Tapi bagaimana tidak anak-anak sekarang lebih suka sama Rihanna? Mereka lebih sering terpapar dengan katy perry dan raisa di banding sirah2 nabawiyah. Gimana tidak? Ibunya saja di tanya siapa menantunya Nabi Syuaib, sama sekali tidak tahu apa2. jd yaaa, jika mereka mengidolakan yg lbh sering mereka lihat dan dengar, wajar saja. Mungkin bukan anak anda.. tapi anak teman2 anda , atau tetangga.. dan jutaan anak lainnya di negeri ini.. di luar sana… punya idola yang salah. Karena pemahaman tentang idola tidak pernah di bahas di rumah.

Jadi sebetulnya pengidolaan tanpa kita sadari, di mulai sejak dini. Sama saudara yang lebih tua, muda, atau bagi anak tunggal, dengan orangtua atau pengasuh utama mereka. Mulainya hanya meniru, lalu mengagumi. Jadi sebetulnya itu dulu yang harus di install sama si abang. Bahwa si adik menganggap kakak itu keren, bagus, jadi harus diikuti. Dan kalau kita memberikan contoh yang baik dan di ikuti oleh orang lain, pahala nya juga kita dapati.

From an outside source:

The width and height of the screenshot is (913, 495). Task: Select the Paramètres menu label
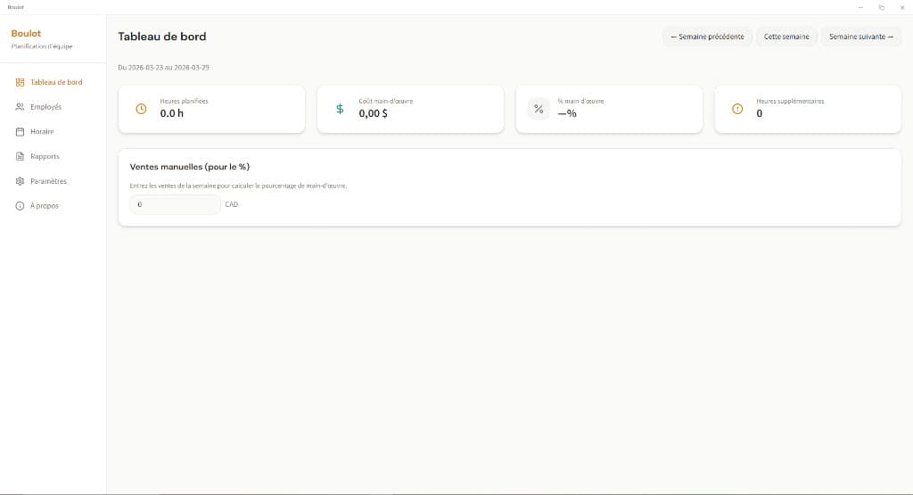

Tapi…ya ini hanya penjelasan untuk kakak yang berusia di atas 5. Sebelum itu memang seharusnya belum punya saudara. Karena mereka masih bonding sama orangtua, dan belum bisa memahami makna ‘abstrak’ seperti halnya idola. Kalau sebelum usia 5 sudah punya adik, ya berarti derita ibunya, kudu ngadepin drama setiap hari tanpa bisa melakukan apa2, hehehe (baca: saya tidak punya solusi untuk menjelaskan idola ke anak di bawah usia 5, maafkan saya.)

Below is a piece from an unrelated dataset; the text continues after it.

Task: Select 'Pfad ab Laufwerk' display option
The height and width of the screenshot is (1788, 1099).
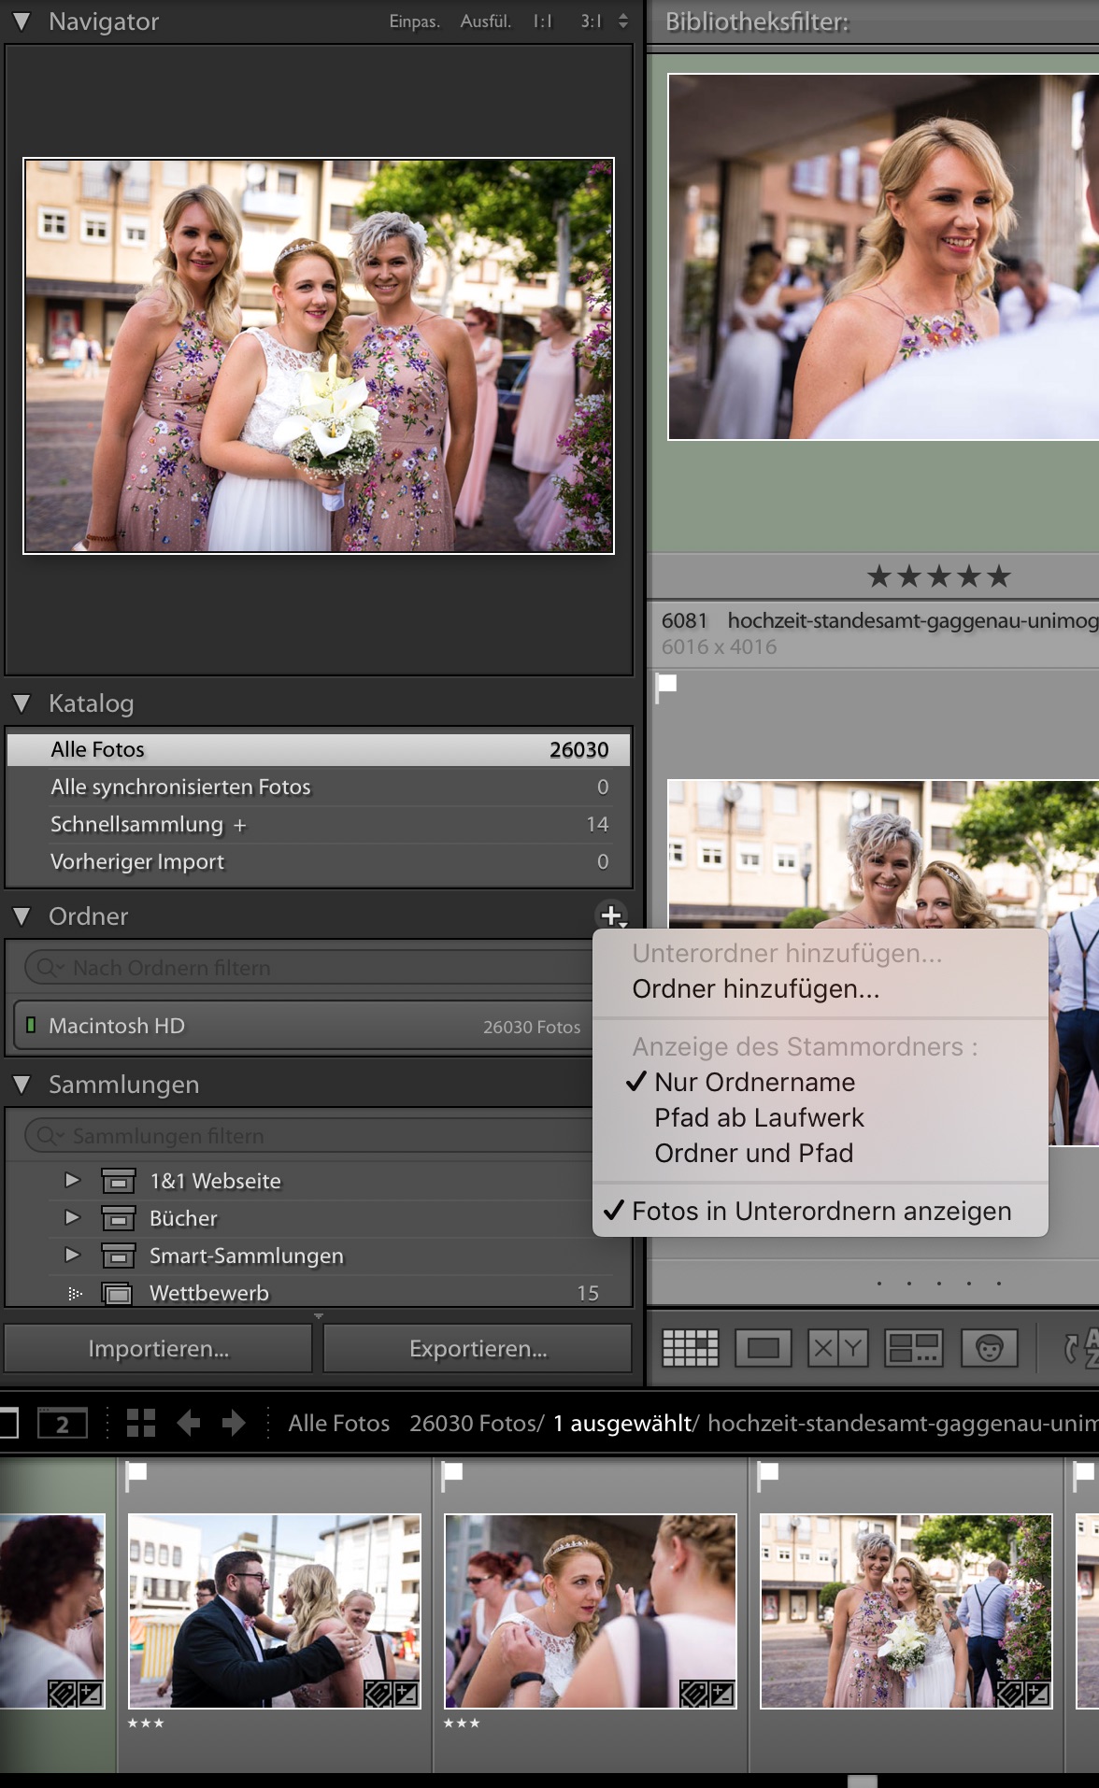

Semakin kakaknya besar, semakin banyak yang harus di instal tentang idola. Bahwa semua org yg kita idolakan memiliki sisi negatif karena mereka hanya manusia. Suka sama seseorang tidak lantas kita mengikuti semuaaaaa yang ada padanya. Yang ia pakai, katakan, apalagi gaya hidupnya. Ber’idola’ boleh, tapi jangan sampai me’nuhan’kan. Demi nonton konsernya semuanya dikorbankan. Demi mengikuti gaya rambutnya, rambut yg keriting jadi ikut diluruskan. Meniru abis, nggak karuan. Idolakan org yang baik, dengan cara yang baik pula. Bukan gaya hidupnya yg hrs diikuti, tp lebih ke cara berpikir bahwa kita suatu hari harus ‘sehebat’ itu juga. Jadi mengidolakan itu sebetulnya BUKAN berarti meniru. Karena mengidolakan itu mengagumi kehebatannya tapi kita tetap menjadi diri kita sendiri. Kalau meniru, bisa jadi kita ikutan meniru kesalahan-kesalahan yg org itu lakukan, kan rugi.

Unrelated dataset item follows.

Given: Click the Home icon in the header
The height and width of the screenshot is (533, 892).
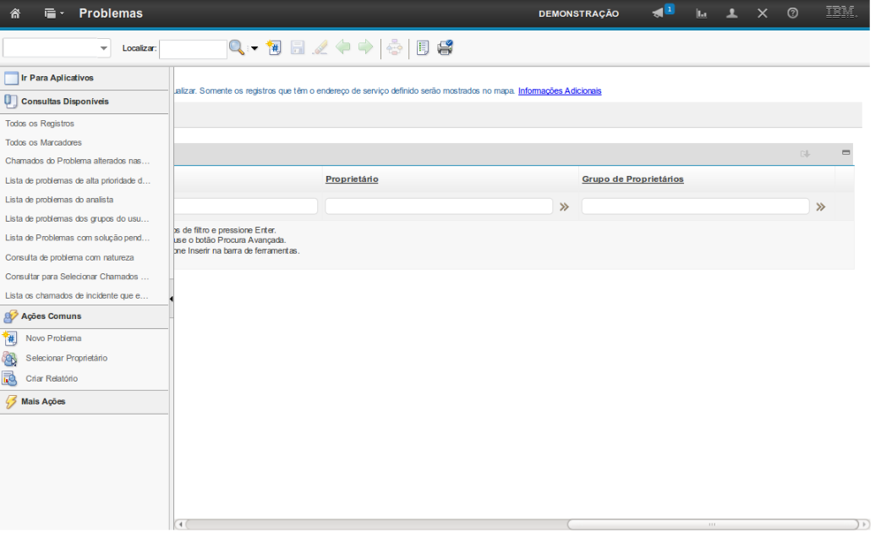Looking at the screenshot, I should click(x=15, y=14).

Anak juga harus bisa memilah milih dari siapa yang dia idolakan. Mengidolakan rasulullah bukan berarti mengikuti jejaknya beristri sembilan. Tapi wajib mengikuti sunnahnya, jadikan teladan. Demikian juga kalau mengidolakan artis manca negara. Kita gk ngikutin kebebasannya mengumbar aurat kemana-mana, karena memang mungkin ajaran agamanya beda sama kita. Tapi yang di ‘idolakan’ adalah ke istiqamahan dia untuk tdk berhenti berusaha sampai dia bisa di kenal oleh dunia. Dia tdk berhenti berkarya dan karya nya kadang memberikan semangat dalam kata2nya. Untuk menjadi sehebat dia, kita mungkin harus meramunya dalam bentuk yang berbeda, tapi kalau kita jadi bisa menebar manfaat bagi orang banyak, kan bagus juga.

Di zaman yang edan ini, ada baiknya kita ‘mengikuti’ perkembangan anak2 kita scr dekat sehingga kita tahu apa siapa yg mrk suka dan tdk. Agar jika ‘idola’nya kurang baik, bisa kita perbaiki. Jika kita tidak suka pilihan idola2 mereka, mungkin waktunya introspeksi diri. Karena manusia hanya mengidolakan orang yang mereka kenal dan kagumi. Jadi jika anak saya mengidolakan Messi daripada nabi Ibrahim yg luar biasa berani, pintar dan rendah hati, atau nabi ismail yang super taqwa di usia yg begitu dini, maka jelas ada yang bolong dalam pengasuhan saya sehari-hari.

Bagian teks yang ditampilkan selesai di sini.